The thing is, while I do really like to still be learning stuff, I'm starting to find it difficult to spread myself so thin. I have so little board time available that it's becoming hard to keep up my abilities in the categories I already have SH in and learn new things as well. It's come to a head now because the last 2 months I've had so little free time at home, what with moving house, starting Brownies, etc. I expect that once things settle down in the New Year, I'll feel less overwhelmed by it all, but it's made me feel less certain about my current goal.

When I didn't get what I immediately wanted in Embedding all that time ago, I did have a think about why I was doing support and whether it mattered. In the end, I decided that I had a few main aims.

1) To contribute. LJ Support is a great team, and I enjoyed feeling part of that. I wanted to contribute as much as possible to that team.
2) To learn. I've really enjoyed learning all the ins and outs of the system and I love to feel knowledgable about anything.
3) To help out. This sounds like a really dumb one, because it's so obvious but it's important. I like to look back on my You Replied and see all the requests where I've hopefully made someone's day a bit nicer by helping them solve a problem. From figuring out a bastard freakie (and I have a few personal faves of those) to just pointing a lost person in the right direction, it feels good.
4) To be recognised. This is possibly the least important reason, but it it important to me to be recognised for the work that I do.

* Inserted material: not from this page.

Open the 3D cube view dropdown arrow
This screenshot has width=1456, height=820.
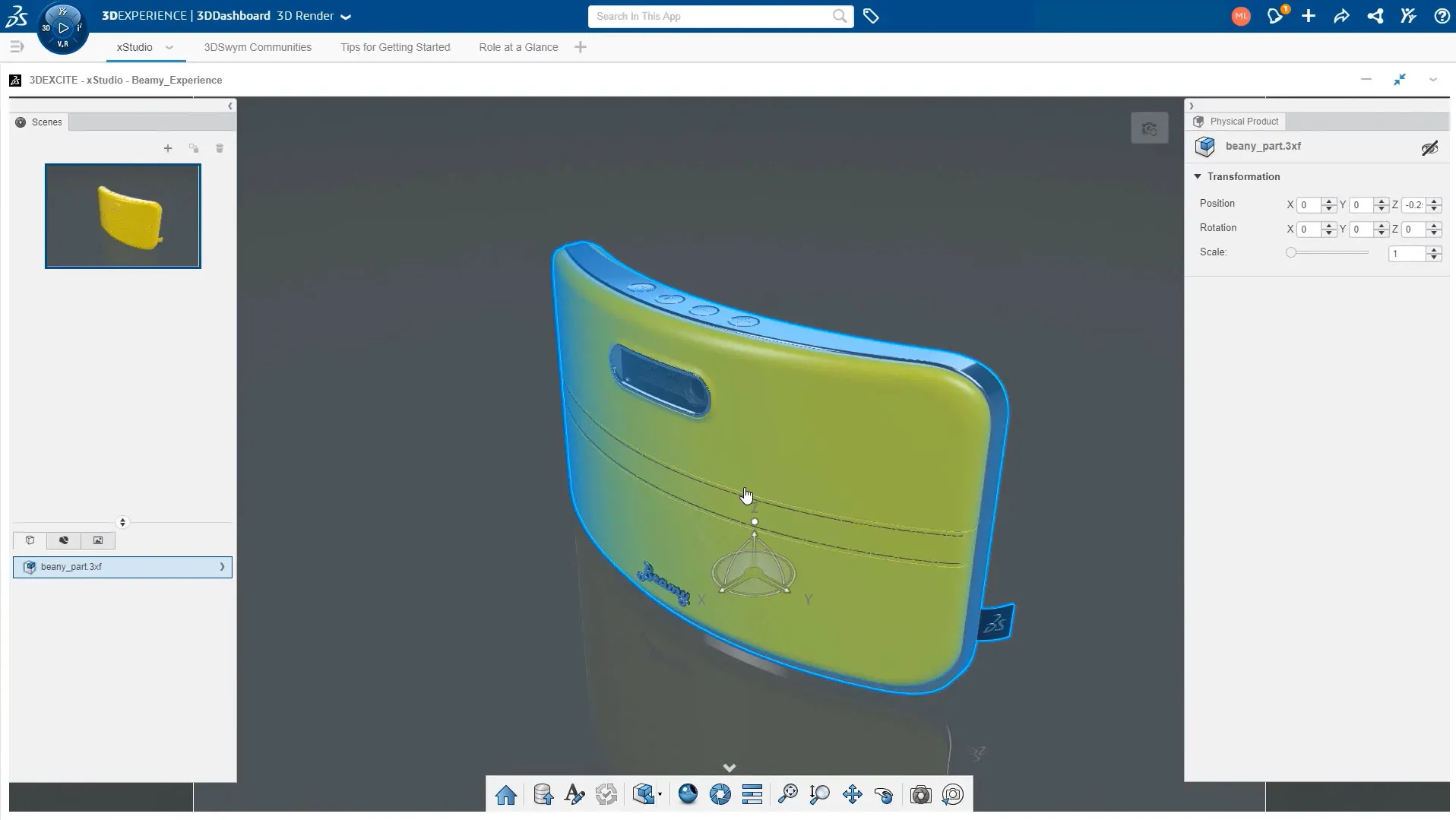click(660, 795)
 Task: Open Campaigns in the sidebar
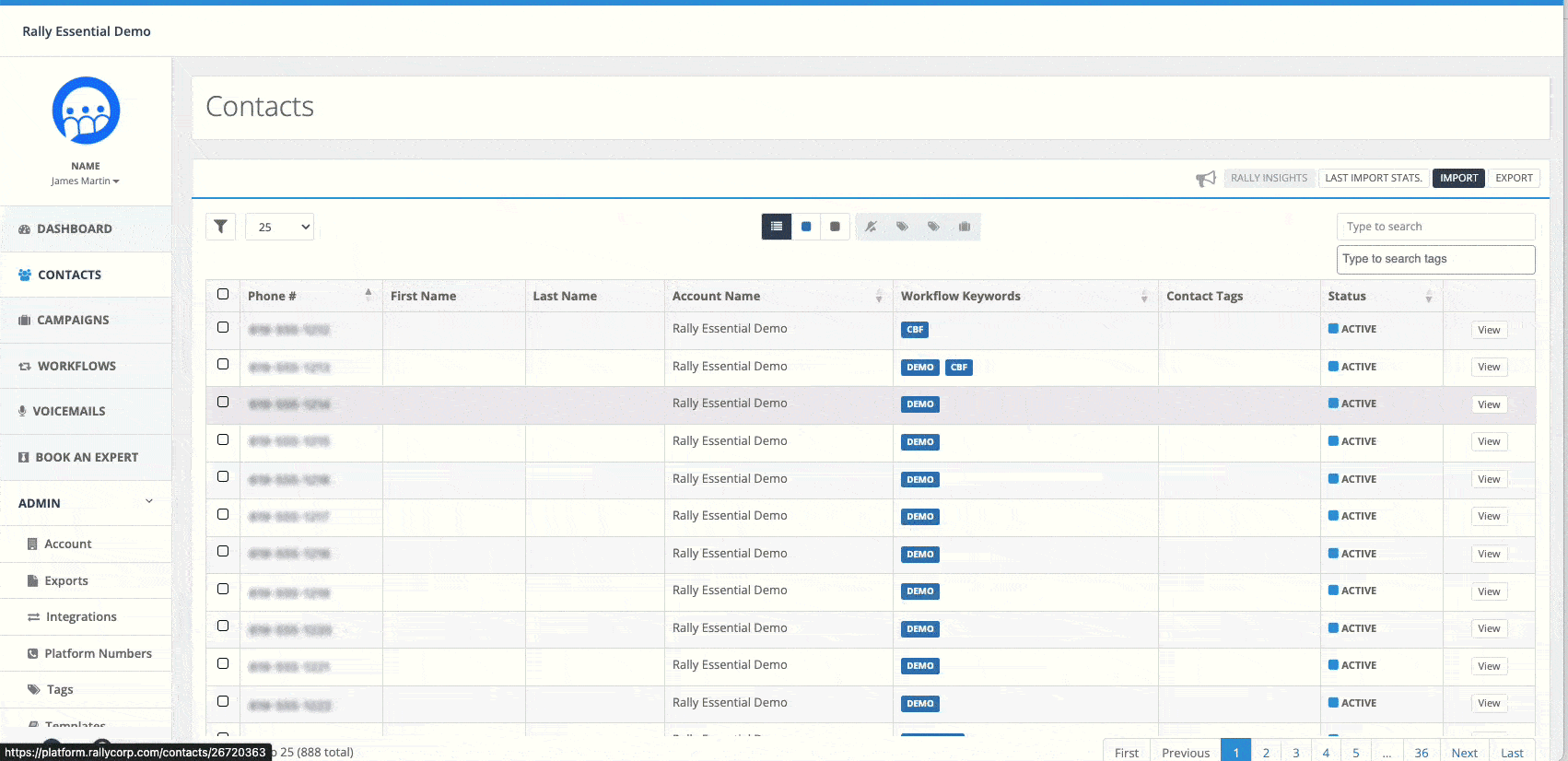[x=73, y=321]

The trouble is that because I've got limited time, I feel like I'm not really fulfilling these aims with my current goal. I chose to fulfill (4) through going for mort SHs, but now I'm not really sure that that's the best way of achieving the other goals. So, what would you suggest as my best way of achieving these broad goals? In particular, I'm interested in peoples views on (1) - what's the most useful place for me to focus my energies which would best contribute to the team as a whole?

* I would love to be able to discuss/ask about this, but because of confidentiality, I assume that's pretty much not possible. So I'm not fishing for info here, just trying to get a perspective on my own development.